The novel coronavirus that emerged in February of 2020 (edit: November of 2019) has shown that a global health crisis can become a worldwide financial crisis. The pandemic necessitated lockdowns that have cost millions of people their jobs, have forced many companies into bankruptcies, and have completely disrupted the familiar economic cadence of rental cycles, school years, and sports seasons.
In March of 2020, the United Nations estimated the worldwide cost of the coronavirus to be over $1 trillion. A month later, the Asian Development Bank estimated the worldwide cost to be over $4 trillion, and more than doubled that a month later. For context, $8 trillion represents 9.7% of the world's economic output. Cambridge University offered a worst-case estimate of $82 trillion of economic loss – more than a year's worth of economic output.

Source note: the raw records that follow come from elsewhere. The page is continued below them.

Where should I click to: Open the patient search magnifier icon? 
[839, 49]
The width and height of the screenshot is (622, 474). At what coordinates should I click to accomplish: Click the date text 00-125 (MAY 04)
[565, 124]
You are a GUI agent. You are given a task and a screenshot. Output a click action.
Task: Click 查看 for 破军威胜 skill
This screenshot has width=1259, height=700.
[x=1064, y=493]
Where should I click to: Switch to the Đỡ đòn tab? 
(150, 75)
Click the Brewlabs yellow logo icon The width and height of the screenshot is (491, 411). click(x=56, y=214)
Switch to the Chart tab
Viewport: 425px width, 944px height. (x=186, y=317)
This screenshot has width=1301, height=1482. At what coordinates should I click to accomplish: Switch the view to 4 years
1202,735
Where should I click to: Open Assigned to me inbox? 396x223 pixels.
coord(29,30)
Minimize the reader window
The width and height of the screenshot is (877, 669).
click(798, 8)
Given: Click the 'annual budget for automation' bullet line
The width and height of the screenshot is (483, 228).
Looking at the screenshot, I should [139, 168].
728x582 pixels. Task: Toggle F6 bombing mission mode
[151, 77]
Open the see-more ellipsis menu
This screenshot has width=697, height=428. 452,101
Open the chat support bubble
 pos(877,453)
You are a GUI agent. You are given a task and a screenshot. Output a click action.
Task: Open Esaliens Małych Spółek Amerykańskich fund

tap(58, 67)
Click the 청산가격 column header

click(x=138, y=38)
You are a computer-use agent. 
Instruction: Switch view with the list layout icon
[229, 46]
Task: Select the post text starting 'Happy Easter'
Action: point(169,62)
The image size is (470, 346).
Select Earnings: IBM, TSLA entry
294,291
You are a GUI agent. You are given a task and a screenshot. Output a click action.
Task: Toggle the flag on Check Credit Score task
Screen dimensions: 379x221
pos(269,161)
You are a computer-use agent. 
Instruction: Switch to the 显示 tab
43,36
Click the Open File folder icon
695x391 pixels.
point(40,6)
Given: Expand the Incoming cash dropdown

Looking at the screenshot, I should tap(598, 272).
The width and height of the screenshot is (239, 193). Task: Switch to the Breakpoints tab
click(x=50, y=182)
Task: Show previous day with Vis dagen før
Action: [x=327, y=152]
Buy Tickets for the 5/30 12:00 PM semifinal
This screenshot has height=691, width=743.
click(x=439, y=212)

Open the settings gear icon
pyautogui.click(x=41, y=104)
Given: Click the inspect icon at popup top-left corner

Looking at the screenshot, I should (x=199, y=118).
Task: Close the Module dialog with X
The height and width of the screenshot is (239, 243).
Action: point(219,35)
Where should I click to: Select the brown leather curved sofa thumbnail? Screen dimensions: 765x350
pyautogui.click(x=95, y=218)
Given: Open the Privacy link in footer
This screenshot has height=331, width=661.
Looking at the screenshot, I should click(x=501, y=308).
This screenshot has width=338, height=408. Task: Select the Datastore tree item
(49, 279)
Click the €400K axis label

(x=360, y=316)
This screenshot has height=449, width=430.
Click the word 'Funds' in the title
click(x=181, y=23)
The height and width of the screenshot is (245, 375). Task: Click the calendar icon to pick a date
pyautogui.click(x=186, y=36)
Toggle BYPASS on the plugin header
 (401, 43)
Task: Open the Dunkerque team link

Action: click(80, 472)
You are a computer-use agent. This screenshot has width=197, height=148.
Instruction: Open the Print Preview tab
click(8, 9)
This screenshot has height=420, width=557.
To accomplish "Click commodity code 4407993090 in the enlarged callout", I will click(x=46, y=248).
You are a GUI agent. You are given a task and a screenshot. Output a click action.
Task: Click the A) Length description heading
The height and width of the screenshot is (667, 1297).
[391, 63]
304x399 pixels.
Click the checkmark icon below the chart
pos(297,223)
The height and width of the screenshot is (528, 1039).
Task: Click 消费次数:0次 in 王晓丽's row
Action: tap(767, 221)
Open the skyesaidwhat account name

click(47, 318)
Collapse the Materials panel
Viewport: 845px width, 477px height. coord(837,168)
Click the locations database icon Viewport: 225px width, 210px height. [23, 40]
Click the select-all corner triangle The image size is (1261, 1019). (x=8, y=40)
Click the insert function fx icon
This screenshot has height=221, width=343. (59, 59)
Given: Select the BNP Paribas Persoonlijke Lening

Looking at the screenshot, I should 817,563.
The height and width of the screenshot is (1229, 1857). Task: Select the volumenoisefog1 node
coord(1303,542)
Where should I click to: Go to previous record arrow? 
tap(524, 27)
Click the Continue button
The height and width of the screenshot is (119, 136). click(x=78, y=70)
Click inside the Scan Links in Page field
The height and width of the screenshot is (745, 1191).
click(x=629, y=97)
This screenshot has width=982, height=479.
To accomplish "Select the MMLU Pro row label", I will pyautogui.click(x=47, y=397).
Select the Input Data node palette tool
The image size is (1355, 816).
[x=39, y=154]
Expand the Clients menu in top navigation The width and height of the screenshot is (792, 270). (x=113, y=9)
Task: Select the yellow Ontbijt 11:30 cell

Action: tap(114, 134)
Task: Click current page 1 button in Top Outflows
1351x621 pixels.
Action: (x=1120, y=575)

Even with the billions being spent on unemployment benefits, trillions on stimulus measures, and further billions on accelerated research into coronavirus vaccines, we are still treating the symptoms of the pandemic, not the cause.
In all likelihood, this is the first of multiple pandemics to follow. The vaccines we develop now will be effective against a recurrence of this coronavirus, but not necessarily against whatever pathogen next spreads worldwide through our industrial supply chain.
The coronavirus is just one of many deadly pathogens in the wild that could become pandemics. However, most do not have the opportunity to jump from animal to human populations. But as industrial farming and wide-spread logging have removed large swathes of forest and other buffer zones between animal and human populations, there is greater contact and thus a higher likelihood of a pathogen becoming a pandemic. Viruses borne by wild animals can be introduced to livestock through wet markets, and from there broadly through global supply chain – as well as jumping to human populations. More from the National Institutes of Health here.
Will we be willing to pull back from the deforestation and industrial farming – and shortsighted pursuit of profit at all costs – to recognize that a slight rethinking of our conventional methods may be more expensive in the short turn, but can help us avoid another worldwide lockdown when the next pandemic inevitably emerges.